Ryder was a few feet from Dax when he heard his prez’s phone beep. Dax looked at it and raised his hand. That meant the thieves were close. Seconds later they all heard the rumble of a heavy truck and another loud motor chasing it. Thanks to the 69ers they knew these guys were hauling the guns in a rented U-Haul truck. There were two guys in the front and two in back. Right behind the U-Haul would be a Jeep Wagoner with the other two men inside. Ryder could hear his heart beating in
his ears as the lights of the truck got closer. They were almost on the thick, heavy felled trees that Cody and Jimmie had dragged out into the center of the highway when they laid on their brakes. The U-Haul truck skidded sideways and the tires on the Jeep began to smoke as the driver hit the brakes. The Jeep stopped inches short of slamming into the truck and before any of them could open their doors, they were surrounded. The guys held their weapons in one hand and their flashlights in the other. The men in the truck and the Jeep had to be blinded by all the light, and Ryder wished he had a video of the looks on the faces of the two in the U-Haul. The dumb fucks actually thought they were going to get away with stealing from the Skulls.
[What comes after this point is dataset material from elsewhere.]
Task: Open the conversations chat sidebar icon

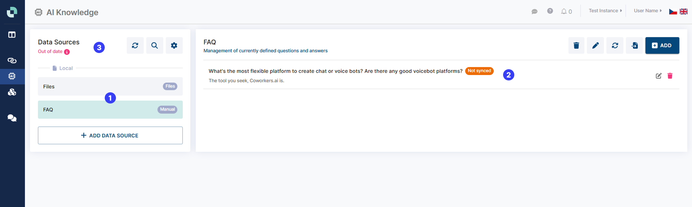Action: tap(12, 118)
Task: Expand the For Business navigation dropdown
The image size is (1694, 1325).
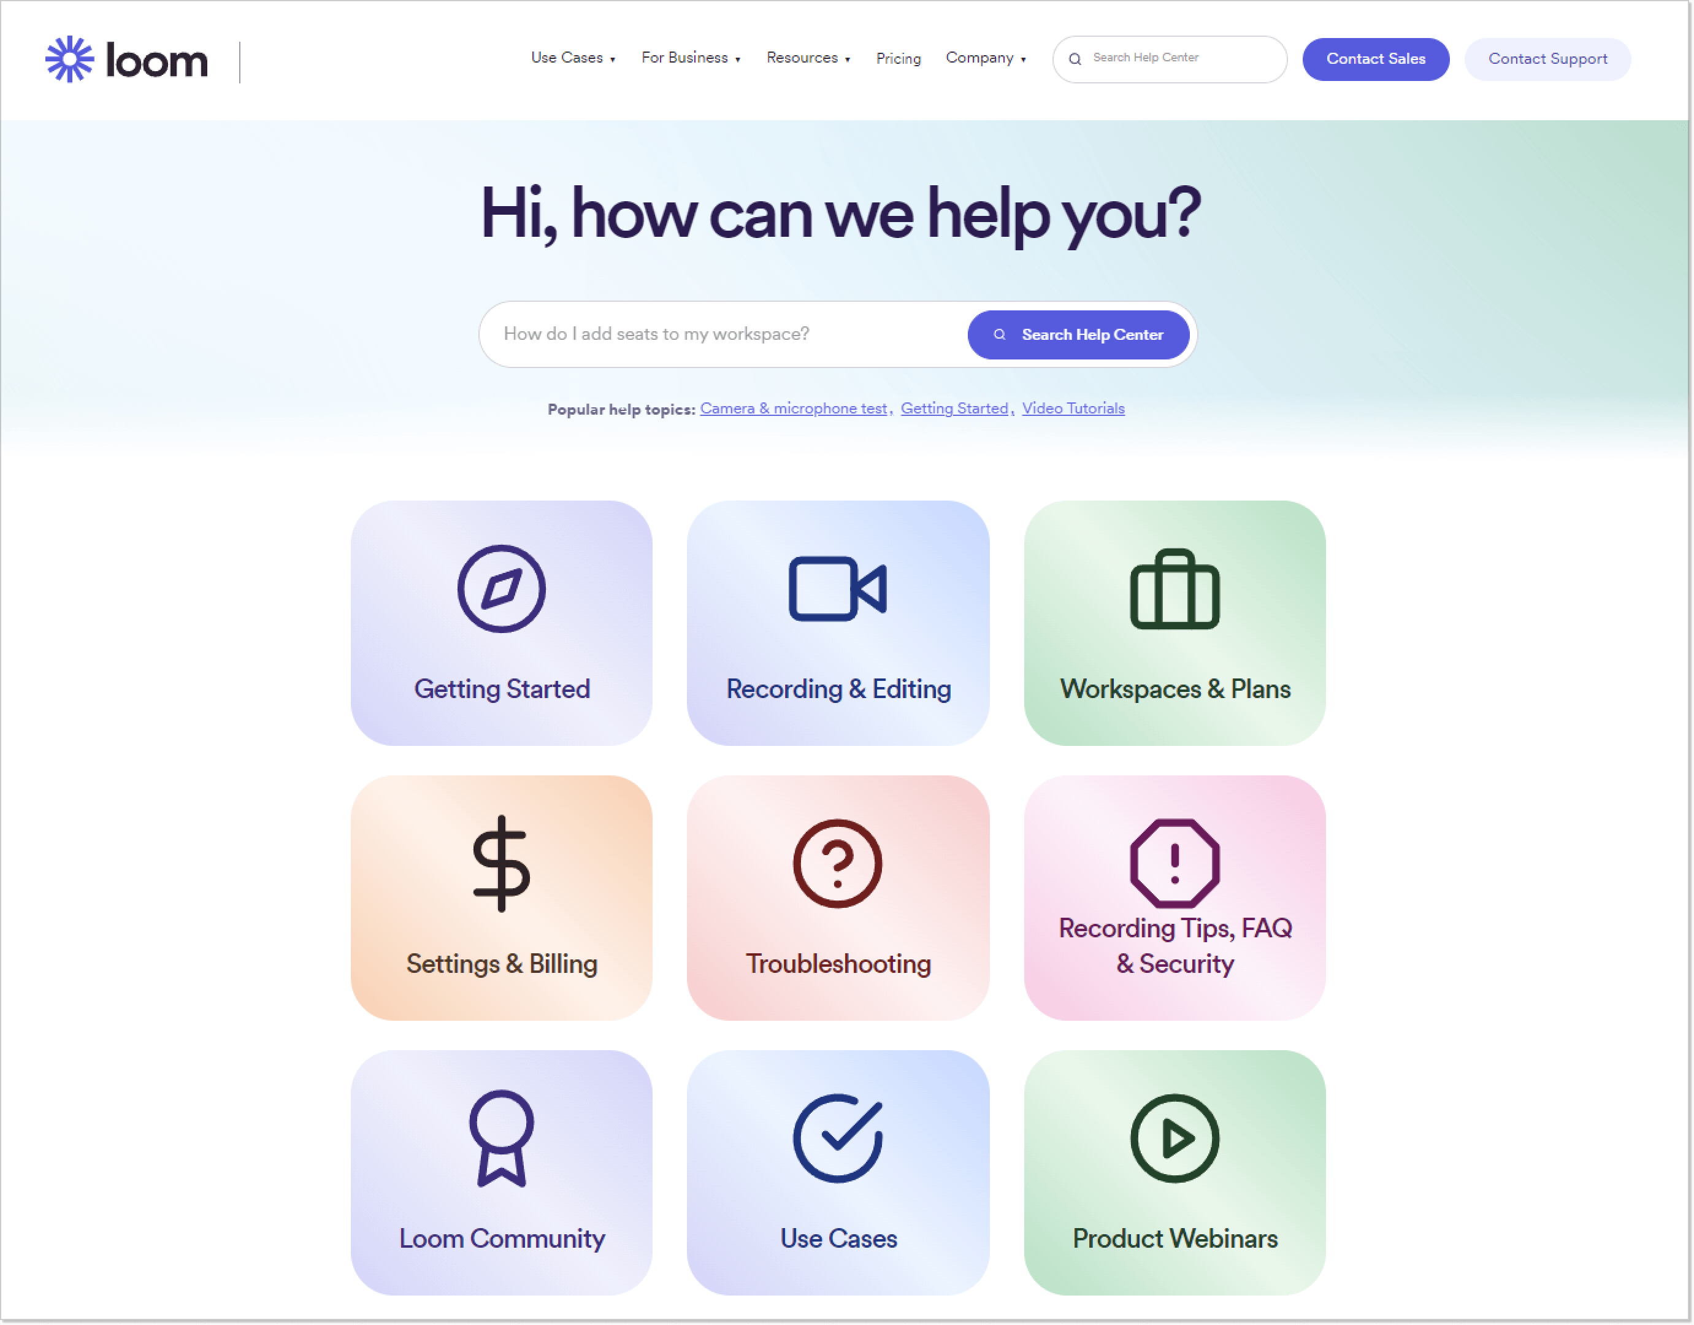Action: pyautogui.click(x=689, y=57)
Dax leveled the AR-15 he was holding at the windshield and in a loud voice he said, “Roll down your windows and throw out your weapons.” The passenger looked at the driver. The driver looked like he just might be stupid enough to refuse...but only for a fraction of a second. At least ten big guns were trained on them both as they slowly rolled down the windows of the truck. A handgun dropped out of the passenger side and a second later, another from the driver’s side. Dax waited a beat and said, “Don’t be a bigger fucking idiot than you already have been.” Half a second later two automatic rifles appeared and were dropped in the same spots as the handguns. “Good, now slowly get out of the vehicle with your hands up over your heads.” The men looked at each other again. The one in the passenger seat looked like he might cry as he opened his door and slowly emerged. One foot hit the ground and the second one was about to when Cody dropped his flashlight and grabbed him by the back of his shirt. He slammed him face-first into the pavement with one hand. Ryder couldn’t see what was happening on the other side at that point, but he assumed that Jimmie was probably doing the same with the driver.
With a flip of his head Dax told Ryder, Gunner, and Zack to follow him. Everyone else stayed put. They walked around the back of the truck and Ryder saw that one of the prospects had placed a padlock on the roll-up door of the truck. Dax’s attention was focused on the Jeep, which was lit up by the flashlights the other half of his men were holding. The guys inside had their hands on the dash and looked scared shitless. Dax issued the same orders to them as he had their friends and they complied even more readily. As Ryder was “helping” the passenger out of the Jeep and to the ground, not gently, the poor driver was ripped out of his seat by Garrett. Ryder almost laughed out loud just at the look on the guy’s face when he’d seen Garrett coming. He’d be willing to bet the guy had peed his pants before he hit the ground.